* Brief: Please tally the lines below that contain the word "computer" and reply with the total alone.

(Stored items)
========================================================================
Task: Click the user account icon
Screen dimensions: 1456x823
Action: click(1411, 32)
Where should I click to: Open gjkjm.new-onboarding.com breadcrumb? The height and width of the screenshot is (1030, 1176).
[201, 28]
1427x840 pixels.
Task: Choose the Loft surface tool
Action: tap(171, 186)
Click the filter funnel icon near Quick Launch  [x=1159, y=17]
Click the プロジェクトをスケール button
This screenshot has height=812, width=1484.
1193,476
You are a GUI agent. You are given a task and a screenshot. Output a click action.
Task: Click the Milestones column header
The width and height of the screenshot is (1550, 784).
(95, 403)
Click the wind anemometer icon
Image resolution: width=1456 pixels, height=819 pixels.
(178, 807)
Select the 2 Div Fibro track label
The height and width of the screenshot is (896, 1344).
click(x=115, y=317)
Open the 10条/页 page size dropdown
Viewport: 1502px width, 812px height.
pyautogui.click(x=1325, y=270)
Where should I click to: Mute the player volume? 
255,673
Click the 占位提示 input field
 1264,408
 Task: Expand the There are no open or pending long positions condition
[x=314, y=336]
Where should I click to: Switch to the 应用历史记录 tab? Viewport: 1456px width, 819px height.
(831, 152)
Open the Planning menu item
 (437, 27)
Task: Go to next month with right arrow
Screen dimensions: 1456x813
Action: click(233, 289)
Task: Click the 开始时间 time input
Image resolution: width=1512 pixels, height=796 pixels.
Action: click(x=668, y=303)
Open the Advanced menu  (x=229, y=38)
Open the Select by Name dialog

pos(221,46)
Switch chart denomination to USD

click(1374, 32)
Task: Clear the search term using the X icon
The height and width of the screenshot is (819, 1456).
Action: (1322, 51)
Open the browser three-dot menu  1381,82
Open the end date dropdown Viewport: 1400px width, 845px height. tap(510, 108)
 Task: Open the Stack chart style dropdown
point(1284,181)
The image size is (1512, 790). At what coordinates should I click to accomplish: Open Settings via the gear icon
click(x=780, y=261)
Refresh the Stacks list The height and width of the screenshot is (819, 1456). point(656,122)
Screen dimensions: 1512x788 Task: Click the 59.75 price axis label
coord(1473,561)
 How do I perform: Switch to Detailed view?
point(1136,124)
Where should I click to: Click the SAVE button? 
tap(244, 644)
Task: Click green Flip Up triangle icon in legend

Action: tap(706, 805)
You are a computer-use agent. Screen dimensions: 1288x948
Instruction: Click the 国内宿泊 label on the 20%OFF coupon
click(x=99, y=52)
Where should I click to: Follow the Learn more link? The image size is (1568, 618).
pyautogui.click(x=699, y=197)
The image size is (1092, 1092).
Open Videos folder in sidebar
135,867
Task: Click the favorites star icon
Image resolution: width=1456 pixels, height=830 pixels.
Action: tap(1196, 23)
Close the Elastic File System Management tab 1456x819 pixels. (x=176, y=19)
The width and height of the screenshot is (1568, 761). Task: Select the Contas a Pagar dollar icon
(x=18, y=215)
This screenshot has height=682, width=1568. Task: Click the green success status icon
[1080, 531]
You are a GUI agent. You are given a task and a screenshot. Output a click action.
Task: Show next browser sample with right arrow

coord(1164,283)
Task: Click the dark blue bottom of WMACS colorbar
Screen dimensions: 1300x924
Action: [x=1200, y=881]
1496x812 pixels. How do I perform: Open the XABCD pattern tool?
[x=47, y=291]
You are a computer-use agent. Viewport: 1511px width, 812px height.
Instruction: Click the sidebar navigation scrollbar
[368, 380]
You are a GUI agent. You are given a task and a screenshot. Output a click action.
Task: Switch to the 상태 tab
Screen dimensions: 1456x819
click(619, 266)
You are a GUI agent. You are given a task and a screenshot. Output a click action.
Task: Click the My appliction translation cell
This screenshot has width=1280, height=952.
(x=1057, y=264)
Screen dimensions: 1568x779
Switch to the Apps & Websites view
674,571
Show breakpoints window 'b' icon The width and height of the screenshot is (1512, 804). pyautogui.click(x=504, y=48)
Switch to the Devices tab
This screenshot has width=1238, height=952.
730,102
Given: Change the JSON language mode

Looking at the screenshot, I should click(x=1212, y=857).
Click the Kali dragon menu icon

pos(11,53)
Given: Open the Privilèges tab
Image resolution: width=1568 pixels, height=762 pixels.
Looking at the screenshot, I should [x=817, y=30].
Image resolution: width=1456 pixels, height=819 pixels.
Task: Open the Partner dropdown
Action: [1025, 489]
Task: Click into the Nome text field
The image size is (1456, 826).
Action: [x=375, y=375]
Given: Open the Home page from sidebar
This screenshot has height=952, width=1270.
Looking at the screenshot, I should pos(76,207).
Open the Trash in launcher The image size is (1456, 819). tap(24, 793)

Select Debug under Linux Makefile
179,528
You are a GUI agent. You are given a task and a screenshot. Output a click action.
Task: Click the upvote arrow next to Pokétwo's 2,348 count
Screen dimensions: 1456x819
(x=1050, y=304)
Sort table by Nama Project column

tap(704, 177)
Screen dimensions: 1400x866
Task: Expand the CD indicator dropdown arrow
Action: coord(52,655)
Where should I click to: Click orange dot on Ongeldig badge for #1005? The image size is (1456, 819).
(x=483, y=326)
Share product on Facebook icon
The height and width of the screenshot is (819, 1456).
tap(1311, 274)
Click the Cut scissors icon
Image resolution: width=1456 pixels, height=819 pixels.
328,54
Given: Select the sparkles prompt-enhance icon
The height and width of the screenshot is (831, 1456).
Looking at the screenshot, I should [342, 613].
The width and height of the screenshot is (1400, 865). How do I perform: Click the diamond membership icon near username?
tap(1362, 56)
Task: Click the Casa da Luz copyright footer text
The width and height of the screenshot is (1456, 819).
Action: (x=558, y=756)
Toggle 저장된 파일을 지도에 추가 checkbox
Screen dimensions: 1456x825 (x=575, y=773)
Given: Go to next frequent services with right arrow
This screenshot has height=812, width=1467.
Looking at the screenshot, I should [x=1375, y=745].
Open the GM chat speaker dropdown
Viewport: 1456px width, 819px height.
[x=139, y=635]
========================================================================
* Completed task: 2